小学3年生の家村道生は、ゲームやアニメよりも家が好きだった。将来一軒家に住むことを夢見て、日々家を研究している。ある日、家具や家電が庭や公道にまで散乱する“ゴミ屋敷”に住むおばあちゃんを訪ねる。道生が「お家、見せてもらっていいですか?」とお願いするが、「子供はうるさくて大嫌いだよ!」と追い返されてしまう。それでも興味津々な道生の姿に、おばあちゃんは特別に中を見せてくれた。家の中もモノで埋め尽くされていたが、「ものがあると安心する」とおばあちゃんは語る。

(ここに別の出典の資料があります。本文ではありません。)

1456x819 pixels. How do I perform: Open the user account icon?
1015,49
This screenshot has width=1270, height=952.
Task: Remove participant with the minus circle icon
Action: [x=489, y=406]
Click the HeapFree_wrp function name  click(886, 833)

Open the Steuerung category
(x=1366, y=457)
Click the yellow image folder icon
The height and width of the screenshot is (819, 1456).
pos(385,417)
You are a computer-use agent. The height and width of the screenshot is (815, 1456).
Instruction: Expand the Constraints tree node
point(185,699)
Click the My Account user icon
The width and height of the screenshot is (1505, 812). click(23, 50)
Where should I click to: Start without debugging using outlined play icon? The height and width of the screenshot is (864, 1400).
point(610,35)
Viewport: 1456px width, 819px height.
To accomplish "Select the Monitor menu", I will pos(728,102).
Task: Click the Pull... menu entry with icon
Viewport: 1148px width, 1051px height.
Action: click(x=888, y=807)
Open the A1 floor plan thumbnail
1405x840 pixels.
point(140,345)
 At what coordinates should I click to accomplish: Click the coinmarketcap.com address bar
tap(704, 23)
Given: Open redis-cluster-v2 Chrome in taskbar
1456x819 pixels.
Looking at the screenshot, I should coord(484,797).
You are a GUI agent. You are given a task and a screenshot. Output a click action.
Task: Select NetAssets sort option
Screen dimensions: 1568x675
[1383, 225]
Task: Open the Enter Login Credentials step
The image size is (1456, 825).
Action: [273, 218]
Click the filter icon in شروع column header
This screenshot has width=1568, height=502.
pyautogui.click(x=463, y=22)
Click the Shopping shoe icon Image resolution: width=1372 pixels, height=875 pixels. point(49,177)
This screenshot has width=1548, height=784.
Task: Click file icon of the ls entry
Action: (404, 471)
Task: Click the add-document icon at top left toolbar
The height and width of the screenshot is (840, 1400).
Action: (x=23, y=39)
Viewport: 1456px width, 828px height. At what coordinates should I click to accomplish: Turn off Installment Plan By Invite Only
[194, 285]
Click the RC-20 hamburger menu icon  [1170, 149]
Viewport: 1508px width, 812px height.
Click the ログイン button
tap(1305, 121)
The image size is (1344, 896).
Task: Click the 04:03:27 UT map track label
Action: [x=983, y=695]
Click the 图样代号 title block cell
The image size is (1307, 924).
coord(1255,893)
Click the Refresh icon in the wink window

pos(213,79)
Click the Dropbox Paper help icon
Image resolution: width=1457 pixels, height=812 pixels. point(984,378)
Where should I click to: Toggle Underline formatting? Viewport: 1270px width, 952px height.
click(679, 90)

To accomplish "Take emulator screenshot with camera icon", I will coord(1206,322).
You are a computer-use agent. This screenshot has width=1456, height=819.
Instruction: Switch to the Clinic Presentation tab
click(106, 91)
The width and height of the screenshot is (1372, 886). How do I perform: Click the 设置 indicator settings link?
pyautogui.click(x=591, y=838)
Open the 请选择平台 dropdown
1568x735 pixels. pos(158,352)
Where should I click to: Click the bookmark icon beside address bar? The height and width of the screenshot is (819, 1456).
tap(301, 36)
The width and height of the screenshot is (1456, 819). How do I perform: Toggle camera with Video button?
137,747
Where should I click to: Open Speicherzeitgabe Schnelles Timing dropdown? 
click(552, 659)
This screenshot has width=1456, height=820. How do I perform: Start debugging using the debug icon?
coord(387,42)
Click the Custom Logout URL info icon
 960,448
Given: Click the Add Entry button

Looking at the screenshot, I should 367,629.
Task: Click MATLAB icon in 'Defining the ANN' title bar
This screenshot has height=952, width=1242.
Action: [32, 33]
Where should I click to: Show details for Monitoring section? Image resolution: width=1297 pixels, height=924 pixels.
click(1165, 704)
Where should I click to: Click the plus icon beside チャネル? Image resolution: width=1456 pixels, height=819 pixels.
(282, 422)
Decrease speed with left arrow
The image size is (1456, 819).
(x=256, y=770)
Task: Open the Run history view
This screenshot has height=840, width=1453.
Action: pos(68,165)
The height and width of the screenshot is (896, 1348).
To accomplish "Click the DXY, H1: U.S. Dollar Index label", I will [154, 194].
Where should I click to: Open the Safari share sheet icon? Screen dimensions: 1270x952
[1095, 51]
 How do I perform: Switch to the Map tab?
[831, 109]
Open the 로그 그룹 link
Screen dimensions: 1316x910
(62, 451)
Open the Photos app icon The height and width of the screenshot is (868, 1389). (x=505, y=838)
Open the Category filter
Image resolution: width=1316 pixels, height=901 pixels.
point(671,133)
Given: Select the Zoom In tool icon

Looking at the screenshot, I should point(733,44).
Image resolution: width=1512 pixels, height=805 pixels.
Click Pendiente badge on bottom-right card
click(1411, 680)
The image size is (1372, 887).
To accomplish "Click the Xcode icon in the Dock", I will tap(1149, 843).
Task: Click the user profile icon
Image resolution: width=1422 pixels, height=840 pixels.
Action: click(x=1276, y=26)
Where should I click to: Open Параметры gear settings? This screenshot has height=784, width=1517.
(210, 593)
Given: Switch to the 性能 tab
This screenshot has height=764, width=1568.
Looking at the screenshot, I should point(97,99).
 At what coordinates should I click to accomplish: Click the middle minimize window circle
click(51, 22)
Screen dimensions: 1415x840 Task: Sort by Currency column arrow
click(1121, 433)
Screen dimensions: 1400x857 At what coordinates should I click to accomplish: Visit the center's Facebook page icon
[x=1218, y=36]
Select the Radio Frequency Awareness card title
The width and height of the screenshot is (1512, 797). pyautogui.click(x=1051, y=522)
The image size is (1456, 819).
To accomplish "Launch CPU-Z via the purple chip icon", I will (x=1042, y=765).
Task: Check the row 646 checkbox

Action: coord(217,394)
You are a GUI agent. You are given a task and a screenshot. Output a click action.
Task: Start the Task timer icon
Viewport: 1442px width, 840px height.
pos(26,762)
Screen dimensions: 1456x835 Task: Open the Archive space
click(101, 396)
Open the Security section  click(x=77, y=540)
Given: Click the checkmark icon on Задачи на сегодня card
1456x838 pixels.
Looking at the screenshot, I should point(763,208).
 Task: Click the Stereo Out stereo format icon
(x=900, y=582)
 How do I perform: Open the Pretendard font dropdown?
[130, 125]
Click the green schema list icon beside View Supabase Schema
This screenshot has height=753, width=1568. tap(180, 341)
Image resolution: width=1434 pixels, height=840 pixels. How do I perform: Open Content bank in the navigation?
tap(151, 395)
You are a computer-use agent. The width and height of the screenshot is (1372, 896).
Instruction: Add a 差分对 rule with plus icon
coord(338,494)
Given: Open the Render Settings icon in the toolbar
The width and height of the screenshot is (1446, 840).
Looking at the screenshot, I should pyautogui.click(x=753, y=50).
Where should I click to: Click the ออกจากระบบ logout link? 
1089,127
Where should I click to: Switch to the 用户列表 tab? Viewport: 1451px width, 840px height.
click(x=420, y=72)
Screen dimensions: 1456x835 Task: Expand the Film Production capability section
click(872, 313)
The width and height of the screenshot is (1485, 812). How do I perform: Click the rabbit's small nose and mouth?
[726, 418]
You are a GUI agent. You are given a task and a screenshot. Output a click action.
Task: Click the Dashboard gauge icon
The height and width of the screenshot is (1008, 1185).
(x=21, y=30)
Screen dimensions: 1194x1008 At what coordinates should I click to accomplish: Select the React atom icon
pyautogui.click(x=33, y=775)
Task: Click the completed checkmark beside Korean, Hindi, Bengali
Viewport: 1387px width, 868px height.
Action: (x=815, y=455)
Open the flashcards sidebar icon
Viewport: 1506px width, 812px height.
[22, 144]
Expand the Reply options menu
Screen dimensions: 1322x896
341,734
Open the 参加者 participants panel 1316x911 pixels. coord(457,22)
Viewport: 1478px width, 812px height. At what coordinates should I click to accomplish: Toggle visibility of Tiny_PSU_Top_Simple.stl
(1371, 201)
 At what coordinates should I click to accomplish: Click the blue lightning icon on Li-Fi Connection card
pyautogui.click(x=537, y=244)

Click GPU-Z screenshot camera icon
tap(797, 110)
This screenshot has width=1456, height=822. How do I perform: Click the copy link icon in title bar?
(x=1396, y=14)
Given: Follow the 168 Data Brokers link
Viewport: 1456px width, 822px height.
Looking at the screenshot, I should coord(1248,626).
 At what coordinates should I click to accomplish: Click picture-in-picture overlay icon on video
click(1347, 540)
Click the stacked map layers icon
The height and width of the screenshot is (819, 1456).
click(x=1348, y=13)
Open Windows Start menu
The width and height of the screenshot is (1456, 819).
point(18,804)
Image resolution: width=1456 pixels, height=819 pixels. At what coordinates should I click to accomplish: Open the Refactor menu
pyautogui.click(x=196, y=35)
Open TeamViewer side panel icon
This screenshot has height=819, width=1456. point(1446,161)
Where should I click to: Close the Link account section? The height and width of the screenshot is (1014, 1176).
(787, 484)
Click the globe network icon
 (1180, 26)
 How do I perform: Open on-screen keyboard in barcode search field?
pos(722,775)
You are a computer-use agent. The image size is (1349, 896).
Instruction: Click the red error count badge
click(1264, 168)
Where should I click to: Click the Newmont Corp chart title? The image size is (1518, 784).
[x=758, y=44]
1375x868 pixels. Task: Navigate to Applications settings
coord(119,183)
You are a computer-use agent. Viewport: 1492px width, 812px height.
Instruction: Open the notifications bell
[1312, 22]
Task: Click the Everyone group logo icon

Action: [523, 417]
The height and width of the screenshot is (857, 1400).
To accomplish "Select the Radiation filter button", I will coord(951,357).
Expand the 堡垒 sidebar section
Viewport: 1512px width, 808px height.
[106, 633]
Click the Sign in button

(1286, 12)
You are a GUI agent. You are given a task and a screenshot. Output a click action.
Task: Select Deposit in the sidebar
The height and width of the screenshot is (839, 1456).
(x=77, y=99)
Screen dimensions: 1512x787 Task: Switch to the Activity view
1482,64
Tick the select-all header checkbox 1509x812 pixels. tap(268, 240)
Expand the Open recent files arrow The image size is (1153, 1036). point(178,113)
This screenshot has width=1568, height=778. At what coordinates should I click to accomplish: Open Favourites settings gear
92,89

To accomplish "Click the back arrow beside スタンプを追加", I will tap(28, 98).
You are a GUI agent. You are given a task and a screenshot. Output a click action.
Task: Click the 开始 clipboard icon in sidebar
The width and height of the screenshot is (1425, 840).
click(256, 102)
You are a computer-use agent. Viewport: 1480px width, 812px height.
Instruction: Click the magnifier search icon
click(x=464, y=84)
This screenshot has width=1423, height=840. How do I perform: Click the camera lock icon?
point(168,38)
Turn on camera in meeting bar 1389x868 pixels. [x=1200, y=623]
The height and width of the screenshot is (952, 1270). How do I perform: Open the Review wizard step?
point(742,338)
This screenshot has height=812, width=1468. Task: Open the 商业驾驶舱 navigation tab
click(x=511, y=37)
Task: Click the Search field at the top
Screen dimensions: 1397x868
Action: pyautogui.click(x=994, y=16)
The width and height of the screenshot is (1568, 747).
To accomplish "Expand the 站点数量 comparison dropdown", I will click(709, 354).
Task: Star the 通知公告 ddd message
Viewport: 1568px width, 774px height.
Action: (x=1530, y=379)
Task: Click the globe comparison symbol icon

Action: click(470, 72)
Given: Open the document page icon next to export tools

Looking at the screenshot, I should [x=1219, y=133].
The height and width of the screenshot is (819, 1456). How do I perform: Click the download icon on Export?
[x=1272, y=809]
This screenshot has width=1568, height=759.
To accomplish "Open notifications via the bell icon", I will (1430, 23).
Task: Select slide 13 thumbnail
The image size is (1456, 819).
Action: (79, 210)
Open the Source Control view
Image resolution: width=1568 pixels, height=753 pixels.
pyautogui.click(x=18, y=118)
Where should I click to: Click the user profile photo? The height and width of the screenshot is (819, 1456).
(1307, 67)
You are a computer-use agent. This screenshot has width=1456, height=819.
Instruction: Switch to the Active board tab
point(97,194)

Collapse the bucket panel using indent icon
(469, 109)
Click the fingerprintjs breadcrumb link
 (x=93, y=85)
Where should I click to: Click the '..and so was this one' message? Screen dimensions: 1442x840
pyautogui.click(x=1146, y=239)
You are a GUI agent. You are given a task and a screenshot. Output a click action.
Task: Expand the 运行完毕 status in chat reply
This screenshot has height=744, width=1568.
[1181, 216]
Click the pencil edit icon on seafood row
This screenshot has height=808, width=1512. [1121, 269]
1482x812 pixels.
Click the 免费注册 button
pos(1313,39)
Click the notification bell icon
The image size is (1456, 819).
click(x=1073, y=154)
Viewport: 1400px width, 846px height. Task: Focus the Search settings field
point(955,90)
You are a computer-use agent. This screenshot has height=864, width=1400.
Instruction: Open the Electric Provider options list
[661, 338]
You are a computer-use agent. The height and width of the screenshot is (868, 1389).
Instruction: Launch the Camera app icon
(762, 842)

外から見ればただのゴミでも、本人にとっては大切なものだった。
家が好きすぎて突然お宅を訪問するという、愛されキャラの道生くんについて作者の佐久間薫さんは「もじもじしていると話が進まないので、好きなことにはずんずん進んでいくキャラにしました。あとは私のあこがれも入っているかも…。何かに夢中になっている人は魅力的なので」と話してくれた。作中に登場する家は、実際に散歩の途中で気になった建物をベースにしているという。「『こういう家主が住んでいるとしたらどんな家だろう…』と、ひたすら想像してひねり出しました。実際に取材させてもらって作ったお話もあります」と教えてくれた。最後に読者に向けて「この作品は家の造形と人間ドラマを楽しめる内容になっています。多くの方に読んでいただきたいです」とメッセージをくれた。
家への純粋な好奇心と人との出会いが詰まった佐久間薫さんの「お家、見せてもらっていいですか?」。ぜひ読んでみてほしい。